Indiferente a esses questionamentos, o barco foi saindo mansamente de cima da cidade, deixando todos impressionados com a beleza singular daquela visão e, logo que a cidade desapareceu do alcance das vistas deles pelo lado esquerdo da embarcação, eles, todos eles passaram imediatamente, para a bombordo, a fim de continuarem apreciando aquela imagem sedutora e ao mesmo tempo assombrosa, contudo, não encontraram daquele lado, senão o mar escuro como o ébano repleto de ondas furiosas.
Embora Caio seja totalmente cético, esse evento abalou profundamente suas estruturas, afetando seu inconsciente depois que ele se viu envolto numa sequência de experiências sobrenaturais muito perturbadoras, oriundas daquele principado, de tal forma que essas manifestações acabam mudando todo o projeto que ele planejava realizar ali na fazenda, pois, como se aquilo tudo fizesse parte de uma maldição diabólica arquitetada por algum inimigo muito perverso, ao chegar na fazenda, Caio teve uma surpresa terrível ao encontrar seu pai, Bertoldo, casado com Daniela, a garota a quem ele mais ama.

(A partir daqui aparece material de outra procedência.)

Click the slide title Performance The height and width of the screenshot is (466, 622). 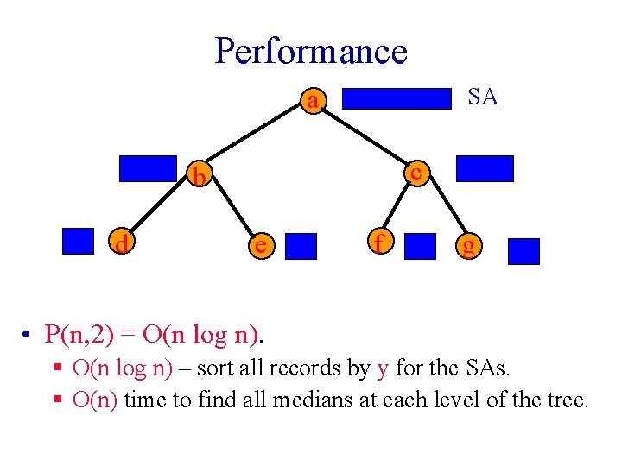(310, 51)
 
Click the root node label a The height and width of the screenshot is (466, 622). (313, 101)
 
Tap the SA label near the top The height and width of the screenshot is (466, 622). (482, 97)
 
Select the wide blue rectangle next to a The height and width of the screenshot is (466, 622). (398, 98)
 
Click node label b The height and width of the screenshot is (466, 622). (200, 177)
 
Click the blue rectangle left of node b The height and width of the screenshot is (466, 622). (147, 169)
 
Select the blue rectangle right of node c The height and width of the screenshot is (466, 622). (485, 168)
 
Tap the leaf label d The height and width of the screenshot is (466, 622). (123, 246)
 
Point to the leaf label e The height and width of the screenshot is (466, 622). (257, 246)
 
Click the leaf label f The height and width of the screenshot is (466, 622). (377, 243)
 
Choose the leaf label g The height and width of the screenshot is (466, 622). (468, 248)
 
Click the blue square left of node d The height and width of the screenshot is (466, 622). (79, 241)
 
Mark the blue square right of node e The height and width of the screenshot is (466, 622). (301, 246)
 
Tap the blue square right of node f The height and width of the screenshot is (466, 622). (421, 246)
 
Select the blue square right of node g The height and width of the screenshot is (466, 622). (524, 251)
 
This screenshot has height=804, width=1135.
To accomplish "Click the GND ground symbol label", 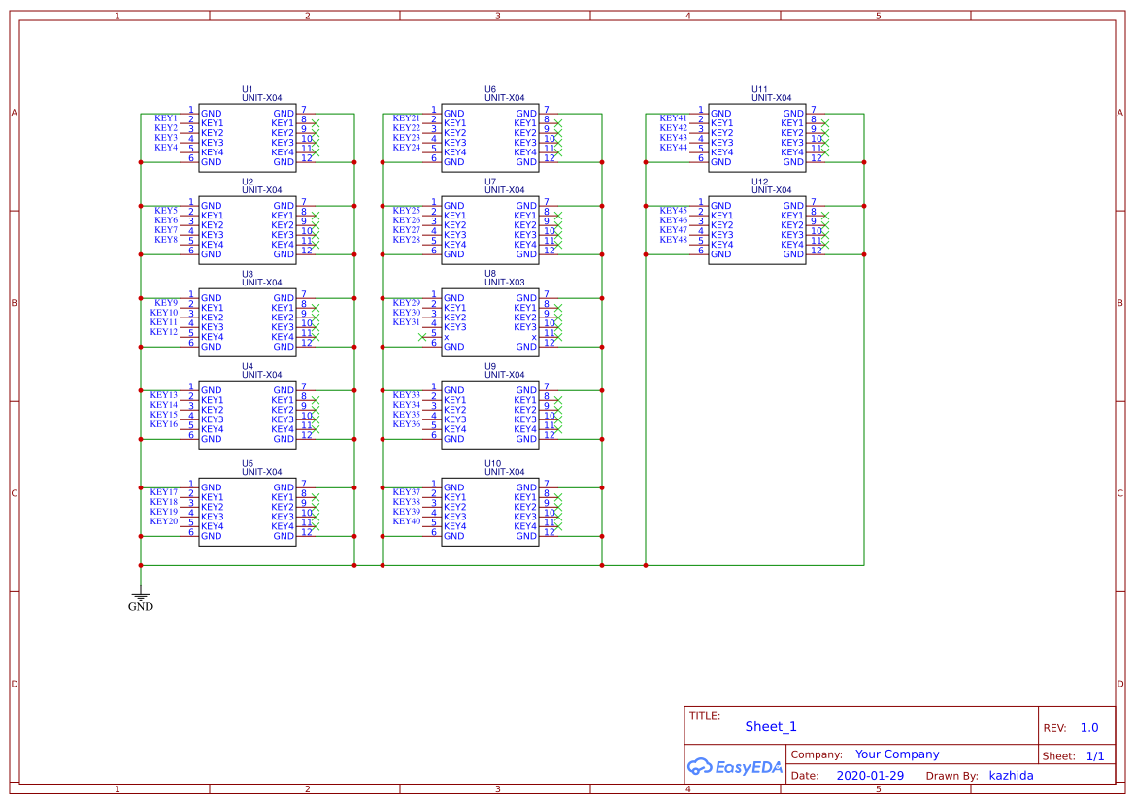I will (x=141, y=607).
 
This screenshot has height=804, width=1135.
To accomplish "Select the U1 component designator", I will (x=248, y=88).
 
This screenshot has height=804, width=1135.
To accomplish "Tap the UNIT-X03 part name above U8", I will (x=505, y=283).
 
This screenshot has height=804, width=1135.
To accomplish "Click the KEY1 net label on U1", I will (x=166, y=118).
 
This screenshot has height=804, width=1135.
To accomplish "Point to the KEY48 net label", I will (x=674, y=240).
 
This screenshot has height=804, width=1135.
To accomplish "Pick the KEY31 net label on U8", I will (x=407, y=322).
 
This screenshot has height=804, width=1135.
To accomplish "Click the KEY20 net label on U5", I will (x=164, y=521).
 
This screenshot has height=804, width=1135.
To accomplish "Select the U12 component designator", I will (x=759, y=181).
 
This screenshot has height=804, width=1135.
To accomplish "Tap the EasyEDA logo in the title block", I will (x=735, y=767).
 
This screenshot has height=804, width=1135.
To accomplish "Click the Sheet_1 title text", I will (x=771, y=726).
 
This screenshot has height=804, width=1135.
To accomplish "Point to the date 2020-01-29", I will (x=870, y=776).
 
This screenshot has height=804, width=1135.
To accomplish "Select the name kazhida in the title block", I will (x=1011, y=776).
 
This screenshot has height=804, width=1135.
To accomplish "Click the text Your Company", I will (x=897, y=754).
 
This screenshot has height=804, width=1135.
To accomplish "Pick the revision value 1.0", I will (x=1089, y=728).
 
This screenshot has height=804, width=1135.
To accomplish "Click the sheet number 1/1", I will (x=1094, y=755).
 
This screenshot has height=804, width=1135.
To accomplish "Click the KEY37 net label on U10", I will (x=407, y=492).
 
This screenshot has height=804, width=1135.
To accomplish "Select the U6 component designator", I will (x=490, y=88).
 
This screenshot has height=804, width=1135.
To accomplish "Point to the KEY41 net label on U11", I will (x=674, y=118).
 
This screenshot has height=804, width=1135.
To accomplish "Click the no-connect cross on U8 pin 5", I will (x=421, y=336).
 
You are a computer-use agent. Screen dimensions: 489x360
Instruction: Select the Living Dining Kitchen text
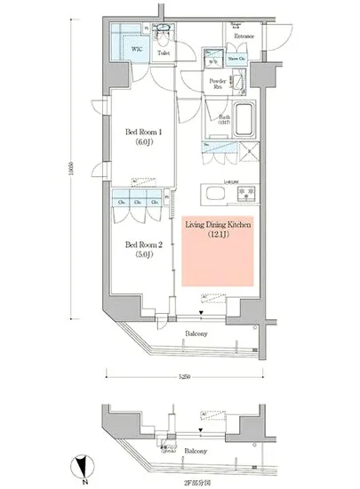218,228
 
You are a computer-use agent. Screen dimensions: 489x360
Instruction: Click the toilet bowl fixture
162,35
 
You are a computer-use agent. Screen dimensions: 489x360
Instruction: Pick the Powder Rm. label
218,84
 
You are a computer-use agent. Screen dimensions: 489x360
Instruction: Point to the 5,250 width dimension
183,377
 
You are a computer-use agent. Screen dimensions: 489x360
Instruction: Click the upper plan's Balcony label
197,333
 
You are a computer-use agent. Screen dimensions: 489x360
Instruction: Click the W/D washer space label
212,62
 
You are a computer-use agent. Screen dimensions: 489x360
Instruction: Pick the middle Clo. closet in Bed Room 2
138,202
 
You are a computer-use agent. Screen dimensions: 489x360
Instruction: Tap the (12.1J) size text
218,236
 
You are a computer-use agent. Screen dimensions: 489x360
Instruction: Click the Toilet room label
163,53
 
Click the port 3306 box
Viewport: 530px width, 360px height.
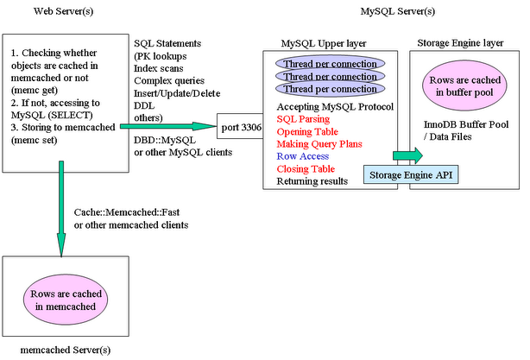click(x=240, y=126)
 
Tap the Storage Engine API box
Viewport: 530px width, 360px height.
click(x=411, y=174)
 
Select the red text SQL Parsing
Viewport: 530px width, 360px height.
click(x=303, y=119)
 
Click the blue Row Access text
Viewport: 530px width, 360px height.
click(x=302, y=156)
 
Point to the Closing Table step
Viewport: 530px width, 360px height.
click(x=306, y=168)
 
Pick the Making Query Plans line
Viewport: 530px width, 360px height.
click(x=319, y=144)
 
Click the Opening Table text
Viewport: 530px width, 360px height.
click(x=307, y=131)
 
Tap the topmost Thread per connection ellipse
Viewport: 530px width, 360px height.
click(x=331, y=64)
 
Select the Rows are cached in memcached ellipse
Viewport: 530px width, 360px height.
click(x=66, y=300)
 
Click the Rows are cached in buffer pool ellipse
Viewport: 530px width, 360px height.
click(x=464, y=85)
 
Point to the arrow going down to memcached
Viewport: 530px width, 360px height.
click(x=61, y=209)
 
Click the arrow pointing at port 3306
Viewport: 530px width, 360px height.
click(x=168, y=126)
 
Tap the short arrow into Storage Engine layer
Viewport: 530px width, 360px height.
click(x=407, y=155)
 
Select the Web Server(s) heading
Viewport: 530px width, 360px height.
click(x=63, y=11)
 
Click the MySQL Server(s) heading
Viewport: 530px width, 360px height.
click(x=397, y=11)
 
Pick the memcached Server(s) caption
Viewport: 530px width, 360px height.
click(x=66, y=350)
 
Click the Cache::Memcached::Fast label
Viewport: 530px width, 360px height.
click(x=127, y=212)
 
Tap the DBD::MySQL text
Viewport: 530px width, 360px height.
click(x=165, y=140)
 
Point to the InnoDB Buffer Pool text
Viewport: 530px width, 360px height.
click(x=466, y=124)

Essa situação, por si só, já seria perturbadora para os dois, por terem que viver sob o mesmo teto; contudo, ela se torna mais grave devido às arestas que ficaram entre eles, ocasionadas pela forma abrupta e estúpida com que ele terminou o relacionamento com ela, motivado pelas intrigas de um falso amigo que também a desejava, fato que ele só descobriu depois que ela havia se mudado para um lugar desconhecido, disposta a nunca mais encontrá-lo pela frente, impedindo que ele pudesse lhe pedir perdão.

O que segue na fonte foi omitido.